— Begin Material supplied —

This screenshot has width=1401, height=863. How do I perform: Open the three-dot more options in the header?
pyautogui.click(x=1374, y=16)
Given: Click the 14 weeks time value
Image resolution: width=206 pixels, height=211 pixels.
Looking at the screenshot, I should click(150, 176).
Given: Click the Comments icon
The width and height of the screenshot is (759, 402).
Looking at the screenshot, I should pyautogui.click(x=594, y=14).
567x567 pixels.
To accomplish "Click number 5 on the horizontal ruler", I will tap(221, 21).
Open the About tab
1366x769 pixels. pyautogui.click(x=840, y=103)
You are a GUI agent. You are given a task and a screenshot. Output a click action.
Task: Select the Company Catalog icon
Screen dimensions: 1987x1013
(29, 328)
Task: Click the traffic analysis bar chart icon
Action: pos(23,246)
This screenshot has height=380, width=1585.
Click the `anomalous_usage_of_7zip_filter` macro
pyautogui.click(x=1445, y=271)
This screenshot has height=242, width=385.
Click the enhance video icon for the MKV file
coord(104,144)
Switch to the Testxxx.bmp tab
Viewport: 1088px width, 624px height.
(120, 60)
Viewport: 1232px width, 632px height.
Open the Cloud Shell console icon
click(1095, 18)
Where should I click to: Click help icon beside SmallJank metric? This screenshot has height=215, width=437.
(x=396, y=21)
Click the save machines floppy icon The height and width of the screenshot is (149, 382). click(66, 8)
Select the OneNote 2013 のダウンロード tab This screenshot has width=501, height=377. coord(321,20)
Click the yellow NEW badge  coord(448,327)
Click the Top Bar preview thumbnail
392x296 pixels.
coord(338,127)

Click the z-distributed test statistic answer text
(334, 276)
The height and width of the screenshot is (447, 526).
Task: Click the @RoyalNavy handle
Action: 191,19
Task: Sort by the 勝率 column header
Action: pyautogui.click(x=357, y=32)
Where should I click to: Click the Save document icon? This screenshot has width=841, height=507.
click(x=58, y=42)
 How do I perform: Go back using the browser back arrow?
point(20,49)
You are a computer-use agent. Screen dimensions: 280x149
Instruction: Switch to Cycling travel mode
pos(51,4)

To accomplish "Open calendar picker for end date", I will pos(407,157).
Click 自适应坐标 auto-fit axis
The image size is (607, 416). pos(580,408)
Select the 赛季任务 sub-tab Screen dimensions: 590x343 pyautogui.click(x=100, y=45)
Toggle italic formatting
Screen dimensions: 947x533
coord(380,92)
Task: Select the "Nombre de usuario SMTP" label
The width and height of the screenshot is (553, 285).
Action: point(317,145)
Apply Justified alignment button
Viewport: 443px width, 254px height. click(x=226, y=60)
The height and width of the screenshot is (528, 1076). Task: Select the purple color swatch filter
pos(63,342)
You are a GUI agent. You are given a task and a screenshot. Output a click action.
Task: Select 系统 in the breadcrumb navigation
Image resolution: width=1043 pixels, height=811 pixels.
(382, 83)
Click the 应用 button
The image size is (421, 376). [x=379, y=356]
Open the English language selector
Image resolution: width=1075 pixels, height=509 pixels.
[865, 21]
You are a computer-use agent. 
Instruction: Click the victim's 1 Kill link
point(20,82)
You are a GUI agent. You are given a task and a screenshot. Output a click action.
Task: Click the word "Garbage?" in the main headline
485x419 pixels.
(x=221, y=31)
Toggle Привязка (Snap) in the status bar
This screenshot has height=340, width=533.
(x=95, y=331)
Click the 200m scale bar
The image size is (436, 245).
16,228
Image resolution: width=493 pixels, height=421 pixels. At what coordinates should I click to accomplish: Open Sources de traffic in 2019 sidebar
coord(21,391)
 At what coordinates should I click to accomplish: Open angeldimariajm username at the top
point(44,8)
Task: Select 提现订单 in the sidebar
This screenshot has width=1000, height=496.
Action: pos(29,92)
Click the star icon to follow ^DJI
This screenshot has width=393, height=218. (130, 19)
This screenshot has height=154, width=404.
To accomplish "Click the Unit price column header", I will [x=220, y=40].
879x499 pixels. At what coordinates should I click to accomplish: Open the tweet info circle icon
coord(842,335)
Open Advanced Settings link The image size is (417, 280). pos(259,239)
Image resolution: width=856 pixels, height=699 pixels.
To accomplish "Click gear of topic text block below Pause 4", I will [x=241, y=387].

— End Material supplied —

**Exercise aim:** Rewrite all of the material above with "Company Catalog" changed to "Product Catalog" and nothing else altered.

**Task solution:**
This screenshot has width=1401, height=863. How do I perform: Open the three-dot more options in the header?
pyautogui.click(x=1374, y=16)
Given: Click the 14 weeks time value
Image resolution: width=206 pixels, height=211 pixels.
Looking at the screenshot, I should click(150, 176).
Given: Click the Comments icon
The width and height of the screenshot is (759, 402).
Looking at the screenshot, I should pyautogui.click(x=594, y=14).
567x567 pixels.
To accomplish "Click number 5 on the horizontal ruler", I will tap(221, 21).
Open the About tab
1366x769 pixels. pyautogui.click(x=840, y=103)
You are a GUI agent. You are given a task and a screenshot. Output a click action.
Task: Select the Product Catalog icon
Screen dimensions: 1987x1013
(29, 328)
Task: Click the traffic analysis bar chart icon
Action: pos(23,246)
This screenshot has height=380, width=1585.
Click the `anomalous_usage_of_7zip_filter` macro
pyautogui.click(x=1445, y=271)
This screenshot has height=242, width=385.
Click the enhance video icon for the MKV file
coord(104,144)
Switch to the Testxxx.bmp tab
Viewport: 1088px width, 624px height.
(120, 60)
Viewport: 1232px width, 632px height.
Open the Cloud Shell console icon
click(1095, 18)
Where should I click to: Click help icon beside SmallJank metric? This screenshot has height=215, width=437.
(x=396, y=21)
Click the save machines floppy icon The height and width of the screenshot is (149, 382). click(66, 8)
Select the OneNote 2013 のダウンロード tab This screenshot has width=501, height=377. coord(321,20)
Click the yellow NEW badge  coord(448,327)
Click the Top Bar preview thumbnail
392x296 pixels.
coord(338,127)

Click the z-distributed test statistic answer text
(334, 276)
The height and width of the screenshot is (447, 526).
Task: Click the @RoyalNavy handle
Action: 191,19
Task: Sort by the 勝率 column header
Action: pyautogui.click(x=357, y=32)
Where should I click to: Click the Save document icon? This screenshot has width=841, height=507.
click(x=58, y=42)
 How do I perform: Go back using the browser back arrow?
point(20,49)
You are a computer-use agent. Screen dimensions: 280x149
Instruction: Switch to Cycling travel mode
pos(51,4)

To accomplish "Open calendar picker for end date", I will pos(407,157).
Click 自适应坐标 auto-fit axis
The image size is (607, 416). pos(580,408)
Select the 赛季任务 sub-tab Screen dimensions: 590x343 pyautogui.click(x=100, y=45)
Toggle italic formatting
Screen dimensions: 947x533
coord(380,92)
Task: Select the "Nombre de usuario SMTP" label
The width and height of the screenshot is (553, 285).
Action: point(317,145)
Apply Justified alignment button
Viewport: 443px width, 254px height. click(x=226, y=60)
The height and width of the screenshot is (528, 1076). Task: Select the purple color swatch filter
pos(63,342)
You are a GUI agent. You are given a task and a screenshot. Output a click action.
Task: Select 系统 in the breadcrumb navigation
Image resolution: width=1043 pixels, height=811 pixels.
(382, 83)
Click the 应用 button
The image size is (421, 376). [x=379, y=356]
Open the English language selector
Image resolution: width=1075 pixels, height=509 pixels.
[865, 21]
You are a computer-use agent. 
Instruction: Click the victim's 1 Kill link
point(20,82)
You are a GUI agent. You are given a task and a screenshot. Output a click action.
Task: Click the word "Garbage?" in the main headline
485x419 pixels.
(x=221, y=31)
Toggle Привязка (Snap) in the status bar
This screenshot has height=340, width=533.
(x=95, y=331)
Click the 200m scale bar
The image size is (436, 245).
16,228
Image resolution: width=493 pixels, height=421 pixels. At what coordinates should I click to accomplish: Open Sources de traffic in 2019 sidebar
coord(21,391)
 At what coordinates should I click to accomplish: Open angeldimariajm username at the top
point(44,8)
Task: Select 提现订单 in the sidebar
This screenshot has width=1000, height=496.
Action: pos(29,92)
Click the star icon to follow ^DJI
This screenshot has width=393, height=218. (130, 19)
This screenshot has height=154, width=404.
To accomplish "Click the Unit price column header", I will [x=220, y=40].
879x499 pixels. At what coordinates should I click to accomplish: Open the tweet info circle icon
coord(842,335)
Open Advanced Settings link The image size is (417, 280). pos(259,239)
Image resolution: width=856 pixels, height=699 pixels.
To accomplish "Click gear of topic text block below Pause 4", I will [x=241, y=387].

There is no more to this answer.